Apple shut down five of its six Apple stores on Monday at 4:00 p.m. local time, according to the Journal, some five to six hours early, and closed the sixth entirely. The paper writes that the tech giant is far from the only retailer anxious about potential violence:
Apple’s website referred to Monday’s arrangement as “special store hours.”
At a branch of Abercrombie & Fitch Co.’s Hollister—next to an Apple store in the shopping belt of Causeway Bay—a Hollister employee said some staff were allowed to leave early to get home to Yuen Long, a suburb close to the border with mainland China, where the attack at the subway station happened Sunday night. Police on Monday said they arrested two people in connection with the attack, as the suburb emptied of most public activity by early evening that day.
Estée Lauder Co. at 2:40 p.m. Monday sent a notice to Hong Kong employees, asking those who live in Yuen Long and Tuen Mun, another suburb, to “leave the office as soon as possible,” according to an internal email reviewed by The Wall Street Journal. Estée Lauder didn’t immediately respond to a request for comment.
Apple has regularly faced accusations of complying with the whims of Chinese censors to maintain access to the country’s massive market, removing VPN apps from its App Store there, censoring music that references the 1989 Tiananmen Square massacre, and working with a local partner to store its iCloud encryption keys to the mainland, where authorities don’t need to pass legal barriers like obtaining a warrant to search premises and records. That said, whether or not the Apple Store is open is likely not even on the list of concerns Hong Kong locals have right now.

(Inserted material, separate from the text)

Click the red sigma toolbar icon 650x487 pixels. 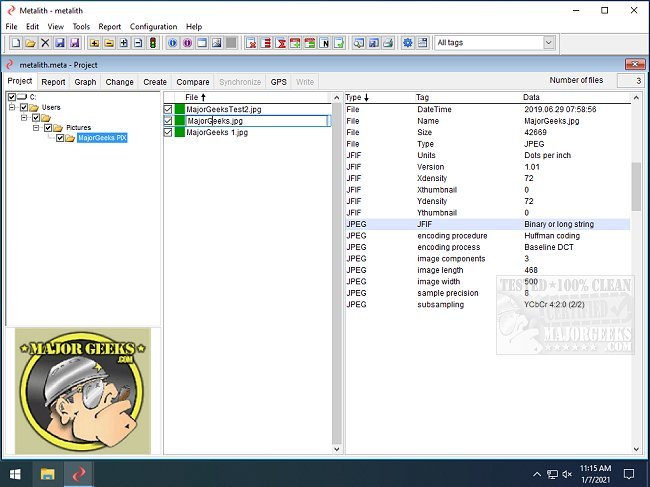tap(282, 43)
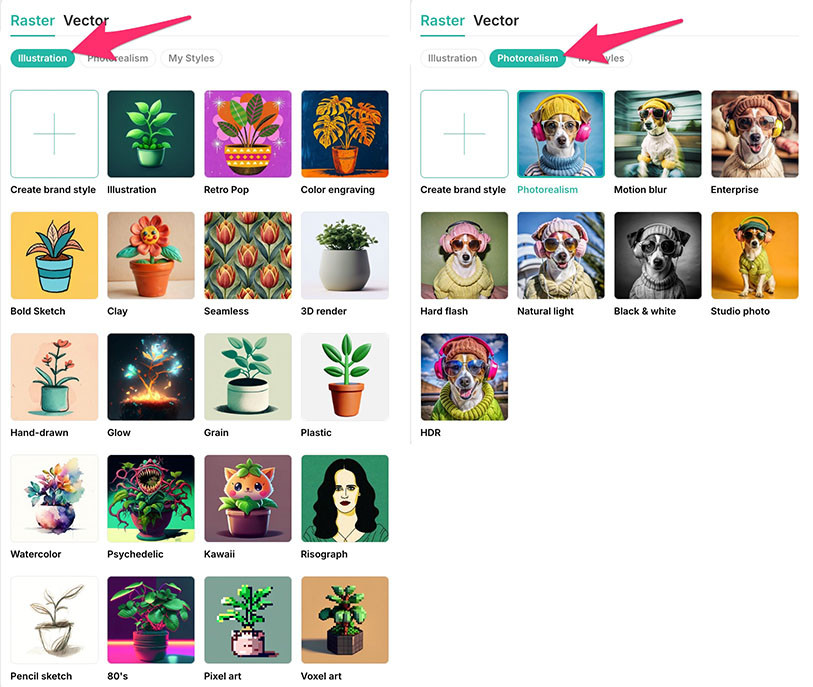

Hong Kong’s autonomy is supposed to be guaranteed until 2047, but as the Washington Post editorial board argued, China appears to be facing little opposition from Donald Trump’s White House as his administration seems to be planning on using the protests as a bargaining chip in the ongoing U.S.-China trade war. Trump told reporters on Monday he believed his Chinese counterpart, President Xi Jinping, “has reacted very responsibly” and allowed the demonstrations “to go on for a long time.”
Correction: A prior version of this article mischaracterized the extradition proposal that sparked the protests. While the bill is broadly perceived as serving the interests of mainland China, which has indicated support for its passage, it was proposed by Hong Kong Chief Executive Carrie Lam’s government.